[Start of Attachment]

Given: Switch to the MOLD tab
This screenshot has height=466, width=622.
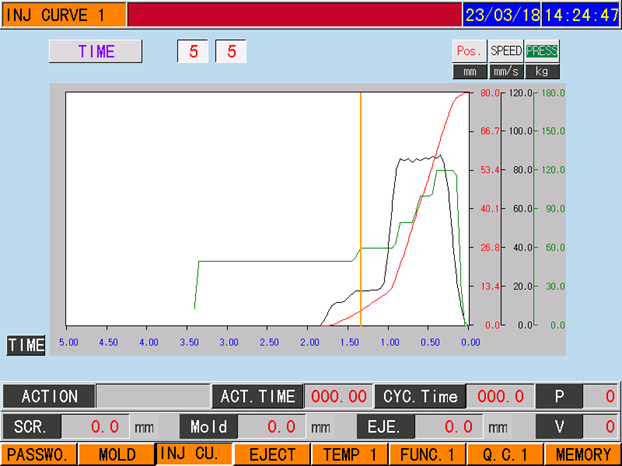Looking at the screenshot, I should click(x=116, y=455).
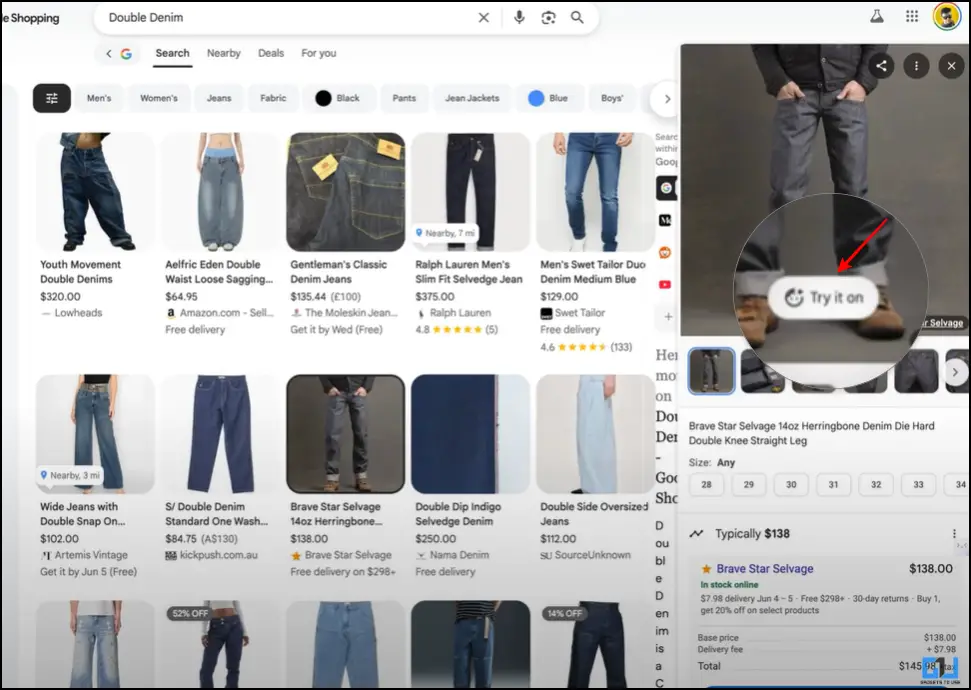The width and height of the screenshot is (971, 690).
Task: Open the Typically $138 price options menu
Action: pos(954,534)
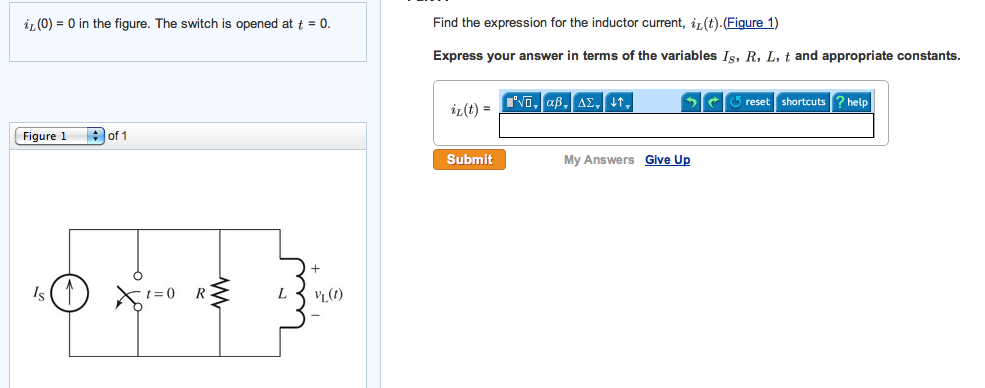Open the math templates (square root) palette
This screenshot has height=388, width=985.
[521, 102]
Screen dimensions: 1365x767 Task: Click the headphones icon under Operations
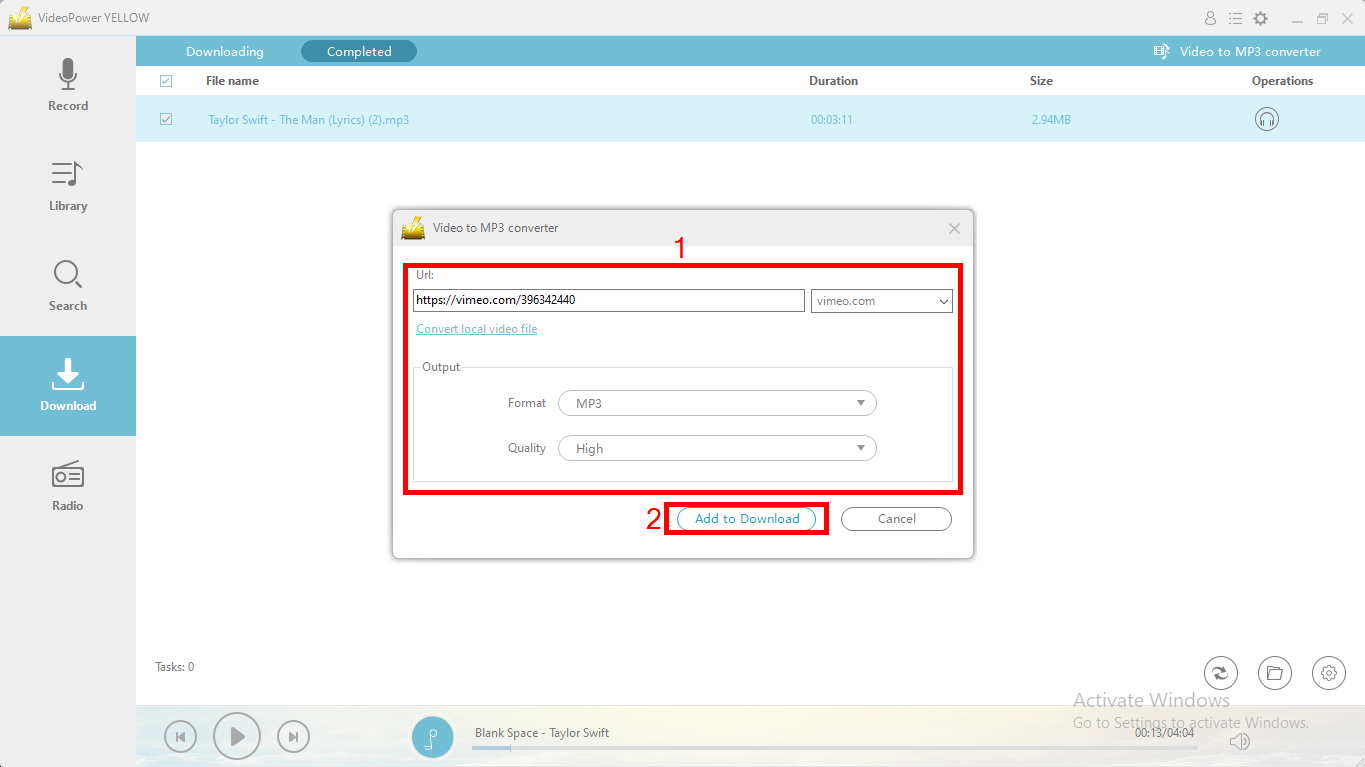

[End of Attachment]

* **Exercise aim**
Leaving out the pictures, print every record exactly as written.

* **Written answer**
Given: Switch to the MOLD tab
This screenshot has height=466, width=622.
Looking at the screenshot, I should click(x=116, y=455).
The width and height of the screenshot is (971, 690).
Task: Open the Typically $138 price options menu
Action: pos(954,534)
Open the math templates (square root) palette
This screenshot has height=388, width=985.
[521, 102]
Screen dimensions: 1365x767 Task: Click the headphones icon under Operations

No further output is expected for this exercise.